Happy Easter! He is risen! Maybe you’re arriving at Easter Sunday after a LONG Lenten journey and you’re already on your 3rd cup of coffee today after having given it up, or perhaps you’re adding another Reese’s peanut butter cup wrapper to your collection next to you on the table. It is a FEAST after all.

There are some wonderful readings this Sunday, but I’d like to focus on a lesser known part of the Easter Sunday Mass – it’s called the Easter Sequence, and it is sung or read right after the 2nd Reading, and before the Gospel Acclamation where we finally get to sing ALLELUIA again after a long Lent. Only a few feasts have a Sequence, and this one dates back nearly 1,000 years (which by the way is nothing compared to a lot of the Mass dating back 2,000 years!). Here are a few lines from it:

“Christians, to the Paschal Victim / Offer your thankful praises! / A Lamb the sheep redeems; / Christ, who only is sinless, / Reconciles sinners to the Father. / Death and life have contended in that combat stupendous: / The Prince of life, who died, reigns immortal.” WOW! To think we usually reduce Easter to egg hunts and marshmallow Peeps!

One of my Lenten practices this year was to exercise every day (which I normally hate doing but wanted to grow in discipline). Instead of going running, I thought I’d try something new, boxing gloves and a big old punching bag in my basement. It’s admittedly one of the most ‘fun’ Lents I’ve had, actually. So when I read that line about “combat stupendous” from the Sequence this year, I pictured “In the blue corner, weighing in at 175, God from God, Light from Light, Jeeeesssssuuuusss of Nazzzzzzzaaaaareeeeeeth. And in the red corner, weighing in at 320, that Sneaky Serpent, that Devil in the Details, Luuuuuuuuuuuuuuuuuuuuuciferrrrr.”

Except this fight was over before it began, in more ways than one. To all the onlookers on Good Friday, it seemed that Jesus didn’t have a chance. He was apparently down for the count. Death had won. But in the greatest paradoxical come from behind victory of all time, it was precisely Jesus’ death on the Cross by which he won this “combat stupendous”. Death was tricked into destroying itself. And on Easter Sunday, that victory was made known. Heaven knew in an instant, but here on earth it was a more slow and exciting realization as Jesus began appearing in his Resurrected body. A glimmer of hope, as the disciples saw the empty tomb, began to grow and swell until even Thomas the following week got to see for himself that Jesus is risen.

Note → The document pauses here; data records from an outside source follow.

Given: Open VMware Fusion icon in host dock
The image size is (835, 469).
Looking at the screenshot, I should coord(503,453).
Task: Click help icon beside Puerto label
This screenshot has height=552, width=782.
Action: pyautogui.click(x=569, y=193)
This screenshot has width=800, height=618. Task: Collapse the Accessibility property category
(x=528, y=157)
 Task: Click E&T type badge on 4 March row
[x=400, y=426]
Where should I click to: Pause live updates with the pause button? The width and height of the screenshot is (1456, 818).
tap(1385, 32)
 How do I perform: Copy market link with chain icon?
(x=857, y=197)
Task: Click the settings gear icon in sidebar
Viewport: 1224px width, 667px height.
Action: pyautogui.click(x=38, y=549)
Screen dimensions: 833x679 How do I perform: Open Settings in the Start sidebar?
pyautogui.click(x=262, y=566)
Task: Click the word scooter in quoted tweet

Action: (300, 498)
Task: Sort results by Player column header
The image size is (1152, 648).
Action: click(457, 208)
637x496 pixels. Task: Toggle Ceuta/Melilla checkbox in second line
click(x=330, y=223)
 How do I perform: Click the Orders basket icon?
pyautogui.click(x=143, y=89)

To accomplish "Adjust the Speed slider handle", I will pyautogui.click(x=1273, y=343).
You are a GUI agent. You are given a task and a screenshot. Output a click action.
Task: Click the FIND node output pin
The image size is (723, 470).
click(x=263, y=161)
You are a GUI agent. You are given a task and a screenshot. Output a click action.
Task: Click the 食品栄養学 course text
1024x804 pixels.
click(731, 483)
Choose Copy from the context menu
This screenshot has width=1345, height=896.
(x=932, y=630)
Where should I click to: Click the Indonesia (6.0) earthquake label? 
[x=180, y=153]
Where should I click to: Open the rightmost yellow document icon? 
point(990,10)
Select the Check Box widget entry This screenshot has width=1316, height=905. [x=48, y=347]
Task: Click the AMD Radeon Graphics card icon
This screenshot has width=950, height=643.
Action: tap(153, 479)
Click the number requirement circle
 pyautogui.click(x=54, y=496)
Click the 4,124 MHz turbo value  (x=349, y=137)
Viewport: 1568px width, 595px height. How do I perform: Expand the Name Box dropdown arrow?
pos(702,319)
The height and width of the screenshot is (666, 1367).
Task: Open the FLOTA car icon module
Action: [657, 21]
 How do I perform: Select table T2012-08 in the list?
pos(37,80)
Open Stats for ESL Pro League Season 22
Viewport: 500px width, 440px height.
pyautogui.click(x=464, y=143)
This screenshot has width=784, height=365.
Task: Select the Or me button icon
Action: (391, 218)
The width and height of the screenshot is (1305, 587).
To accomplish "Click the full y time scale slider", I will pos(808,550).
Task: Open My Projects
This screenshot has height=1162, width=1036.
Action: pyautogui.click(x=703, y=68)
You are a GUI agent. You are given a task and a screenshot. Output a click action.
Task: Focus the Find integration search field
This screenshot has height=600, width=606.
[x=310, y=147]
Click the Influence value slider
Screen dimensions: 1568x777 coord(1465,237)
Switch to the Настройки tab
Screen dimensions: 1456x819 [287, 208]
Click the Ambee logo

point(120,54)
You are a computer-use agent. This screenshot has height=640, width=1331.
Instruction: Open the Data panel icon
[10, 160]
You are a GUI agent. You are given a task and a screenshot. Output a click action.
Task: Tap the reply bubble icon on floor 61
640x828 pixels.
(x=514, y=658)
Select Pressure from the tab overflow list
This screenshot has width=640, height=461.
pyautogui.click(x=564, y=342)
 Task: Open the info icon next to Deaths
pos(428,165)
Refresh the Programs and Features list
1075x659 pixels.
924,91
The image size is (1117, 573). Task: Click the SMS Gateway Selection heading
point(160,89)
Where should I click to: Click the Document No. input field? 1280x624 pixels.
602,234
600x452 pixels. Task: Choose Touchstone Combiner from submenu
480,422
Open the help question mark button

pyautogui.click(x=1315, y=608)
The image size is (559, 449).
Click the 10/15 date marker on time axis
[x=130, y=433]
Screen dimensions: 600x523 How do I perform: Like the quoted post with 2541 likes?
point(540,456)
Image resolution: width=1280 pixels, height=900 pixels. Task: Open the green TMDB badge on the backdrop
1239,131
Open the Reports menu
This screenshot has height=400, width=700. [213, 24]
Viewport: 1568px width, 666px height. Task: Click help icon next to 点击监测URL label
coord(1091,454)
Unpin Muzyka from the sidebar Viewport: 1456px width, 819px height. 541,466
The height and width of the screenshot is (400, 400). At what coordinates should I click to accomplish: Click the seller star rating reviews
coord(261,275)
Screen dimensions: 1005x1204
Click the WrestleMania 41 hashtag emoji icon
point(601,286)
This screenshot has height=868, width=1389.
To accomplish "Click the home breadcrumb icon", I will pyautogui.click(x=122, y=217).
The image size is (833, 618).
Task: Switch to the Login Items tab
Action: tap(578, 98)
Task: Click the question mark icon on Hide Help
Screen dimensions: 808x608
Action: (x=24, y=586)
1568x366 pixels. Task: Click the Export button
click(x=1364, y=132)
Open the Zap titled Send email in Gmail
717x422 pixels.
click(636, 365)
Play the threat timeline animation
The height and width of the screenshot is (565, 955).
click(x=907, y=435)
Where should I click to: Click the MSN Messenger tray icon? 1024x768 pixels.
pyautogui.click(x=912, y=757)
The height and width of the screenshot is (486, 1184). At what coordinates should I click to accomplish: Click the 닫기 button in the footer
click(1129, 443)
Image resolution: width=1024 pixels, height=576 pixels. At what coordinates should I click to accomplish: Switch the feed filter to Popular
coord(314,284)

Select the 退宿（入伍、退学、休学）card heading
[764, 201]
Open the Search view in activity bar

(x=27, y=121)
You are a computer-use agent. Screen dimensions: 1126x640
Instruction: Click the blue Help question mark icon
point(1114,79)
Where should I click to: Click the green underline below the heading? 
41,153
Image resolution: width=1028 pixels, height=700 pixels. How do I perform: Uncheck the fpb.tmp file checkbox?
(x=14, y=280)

For us, it’s more like watching a video of an old boxing match online; we already know the result. Jesus has already become the “victor King” we sing about in the Sequence, and we live in the confidence of that victory today. When we’re up against sin, temptation, despair, or anything that threatens to hold us back from God, we know that Jesus is already victorious.

So, as we continue this Easter Season, let’s live in that victory. Sin and death have no more power over us since we have Risen Christ in our corner. And this victory isn’t just something we read about or hear about; we participate in it when we receive Communion. We receive the Risen Christ; Body, Blood, Soul, and Divinity. The Devil hears the sound of his defeat again and again throughout the centuries, not a bell at the end of a round of boxing, but the bell rung at the Consecration, when the priest elevates the Eucharist. Talk about a ringing in your ears!